Redskins free safety DeAngelo Hall tops the list of injury concerns early on Sunday. In the first half it appeared that Hall stepped awkwardly on his right knee and immediately pulled up and was helped off of the field. The injury was reported as a “knee sprain,” but an ACL tear unfortunately can fall into that vague report. The reason that I am concerned that this injury is a non-contact ACL tear is that on one replay you can see Hall step to decelerate and change direction on his right foot and that knee subtly but clearly buckles into a position that is common for ACL tears. This position is called “valgus” where the knee collapses inward. This position combined with deceleration and twisting (what happens when an athlete changes direction quickly) can result in an ACL tear.

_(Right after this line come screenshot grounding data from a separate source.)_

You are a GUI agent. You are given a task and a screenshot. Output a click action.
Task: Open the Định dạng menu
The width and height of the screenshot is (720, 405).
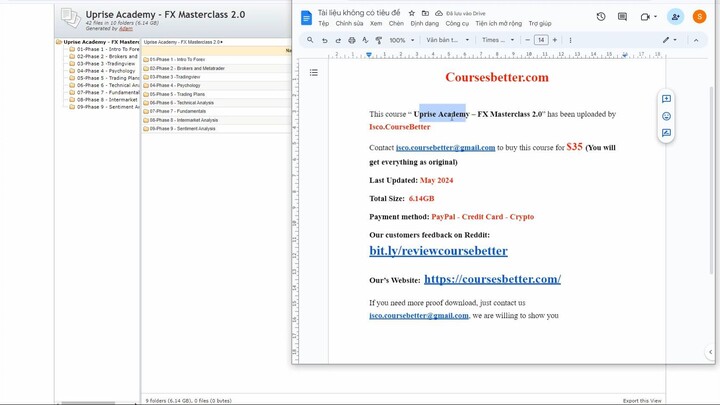[x=424, y=23]
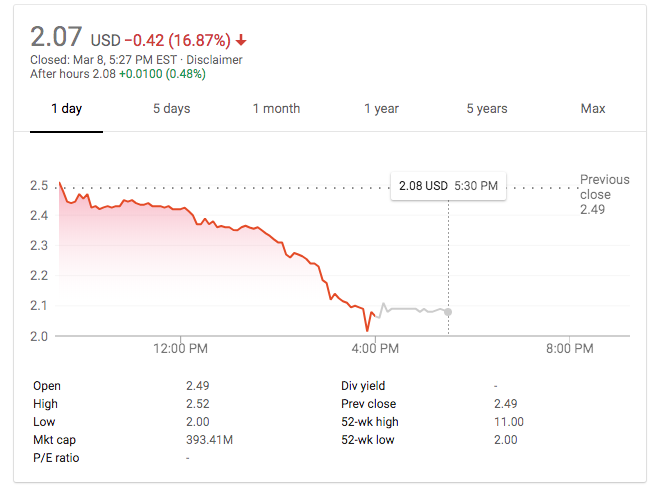Select the 1 day tab

tap(67, 108)
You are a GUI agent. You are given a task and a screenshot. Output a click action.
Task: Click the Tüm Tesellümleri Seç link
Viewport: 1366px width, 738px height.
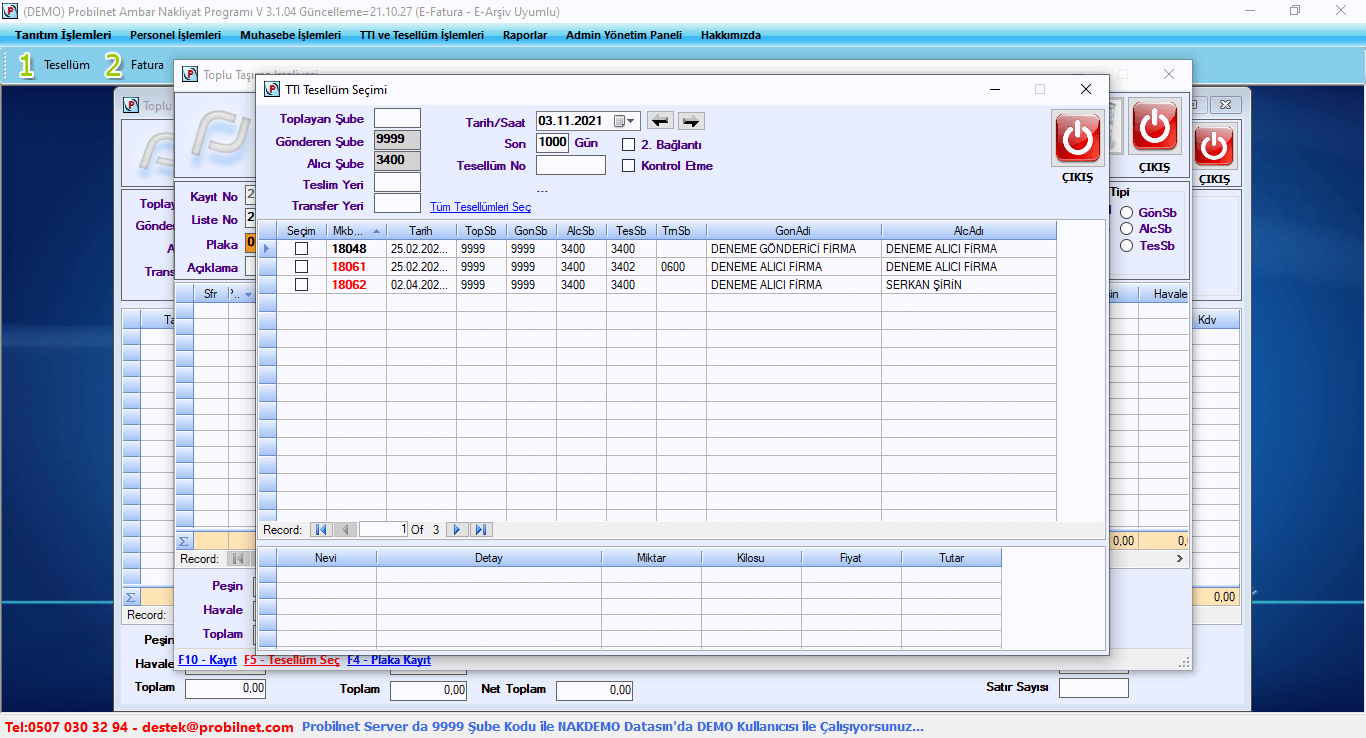480,207
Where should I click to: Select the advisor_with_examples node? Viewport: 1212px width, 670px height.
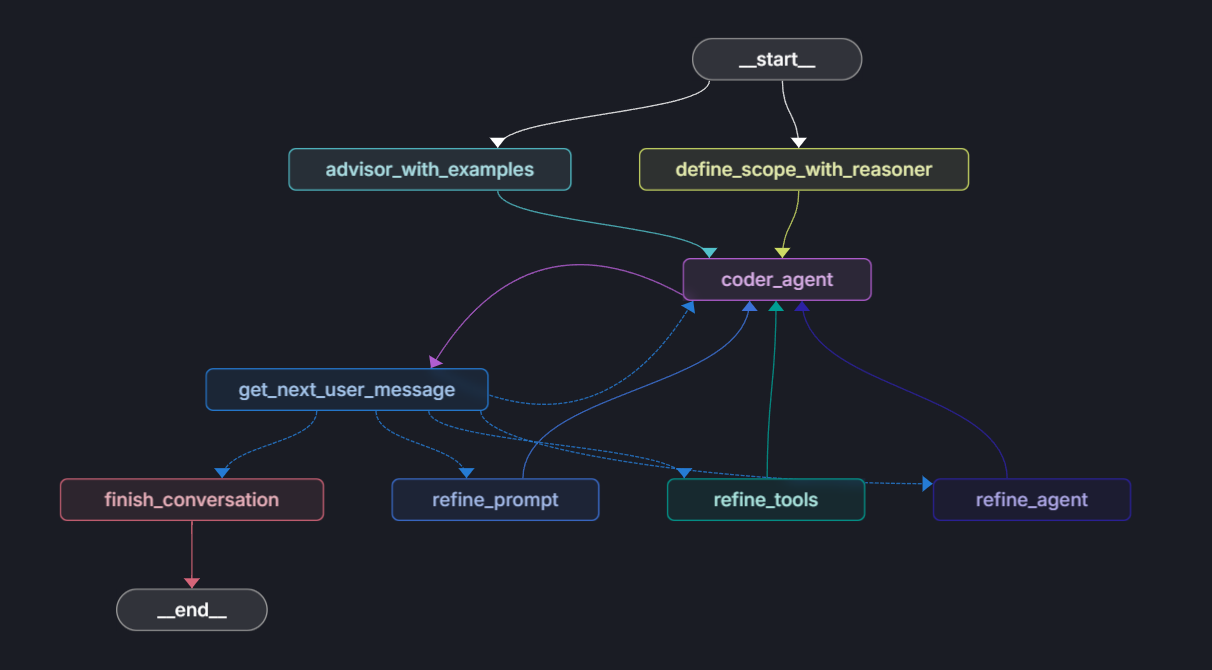(x=430, y=169)
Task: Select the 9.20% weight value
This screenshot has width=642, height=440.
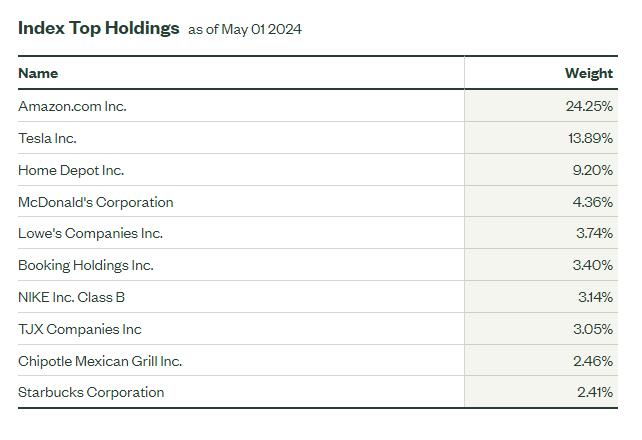Action: (x=592, y=170)
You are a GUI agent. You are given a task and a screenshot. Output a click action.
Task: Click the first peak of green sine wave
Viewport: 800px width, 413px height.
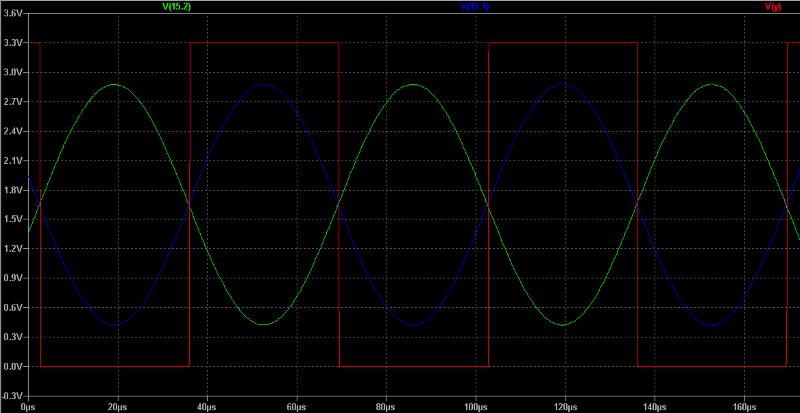pyautogui.click(x=115, y=85)
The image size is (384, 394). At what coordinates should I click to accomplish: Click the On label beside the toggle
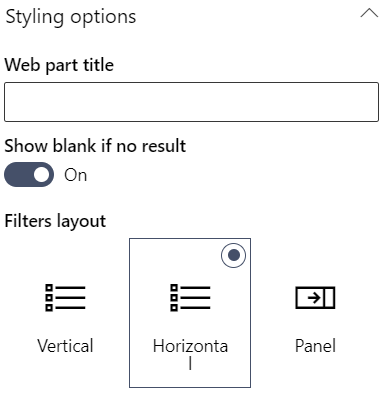click(76, 175)
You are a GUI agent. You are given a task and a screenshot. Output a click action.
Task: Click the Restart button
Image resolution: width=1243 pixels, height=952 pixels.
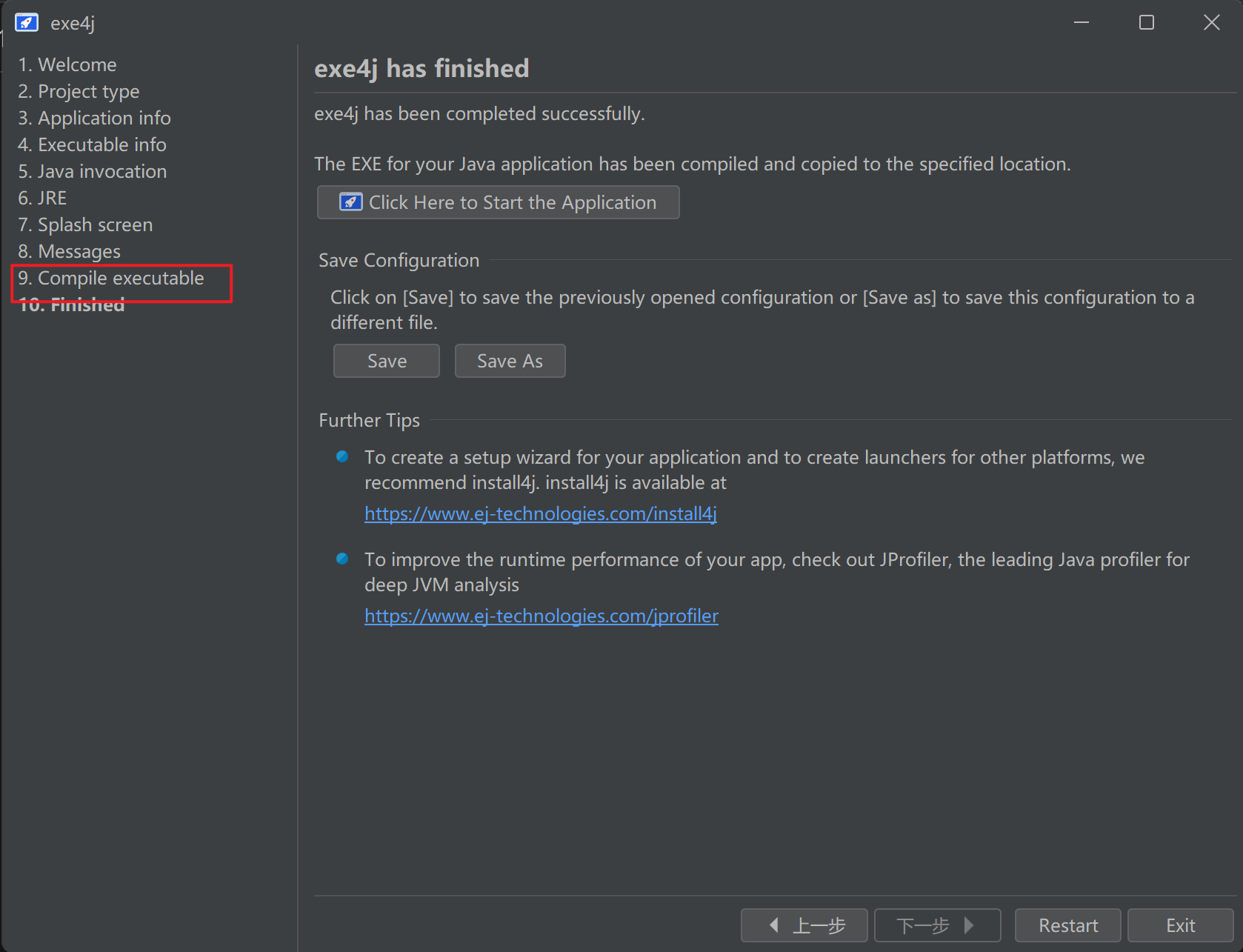(x=1067, y=925)
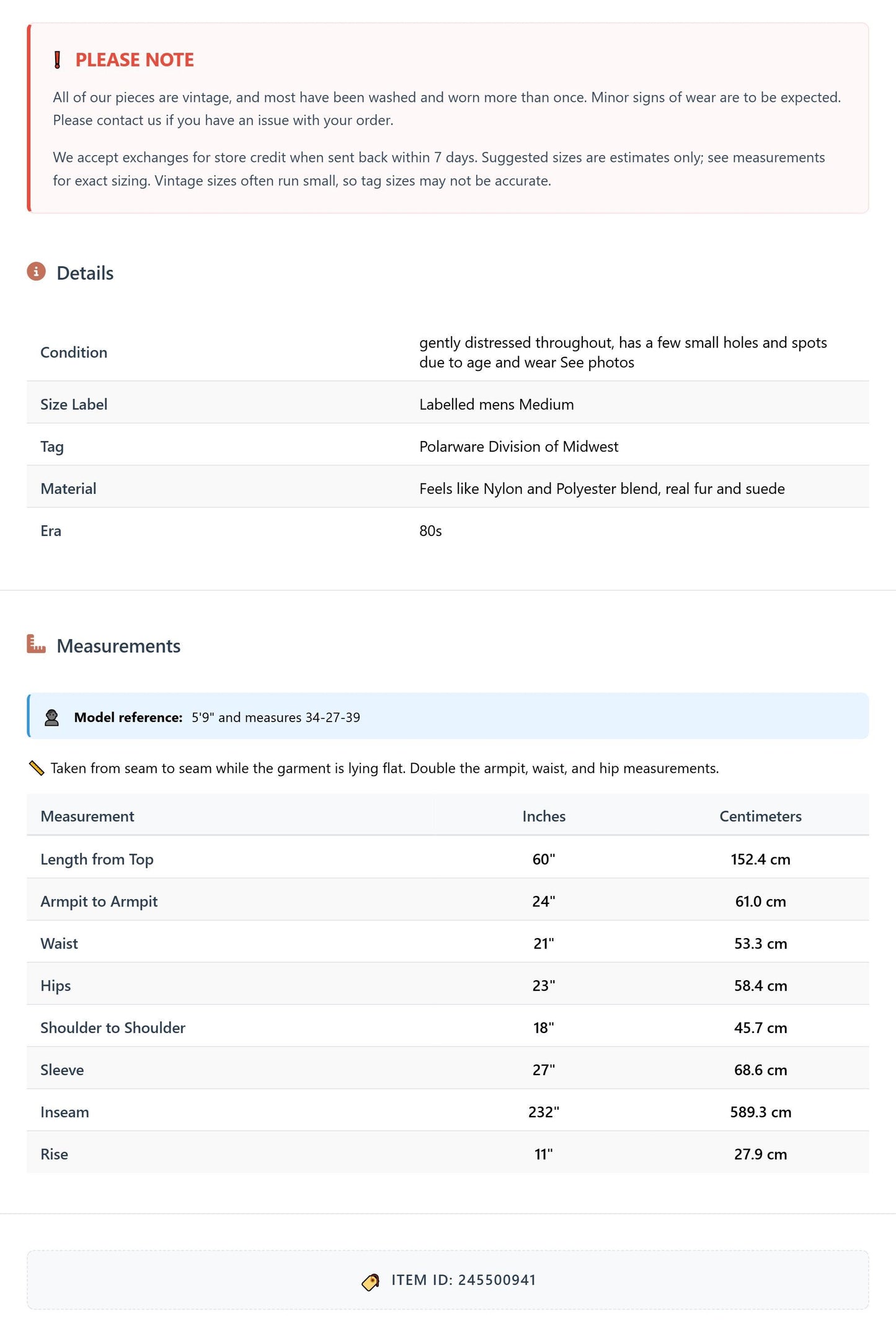
Task: Select the Centimeters column header
Action: 760,816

This is a photo of Dion Lewis in the moment that he tore his left ACL agains the Redskins last year
This is a catch screen of DeAngelo Hall’s right knee injury earlier today
Both knees are bent inward in valgus and video shows Hall attempting to slow down in coverage of OBJ.
Here is a video from NFL Network of Tyrann Mathieu tearing his right ACL in a noncontact injury last December. This is knee valgus-twisting-deceleration in action.
I really hope that I’m wrong on this one, but unfortunately this is something I’ve seen way too often on the cellphones of my patients and their parents. A noncontact ACL injury most often doesn’t look like an awful injury on replay – just one awkward step. That’s why it’s so important for young athletes to participate in ACL prevention training, which on a most basic level teaches the knees not to land in that position or to buckle with changing direction with a focus on strengthening the muscles that can help the body to do this.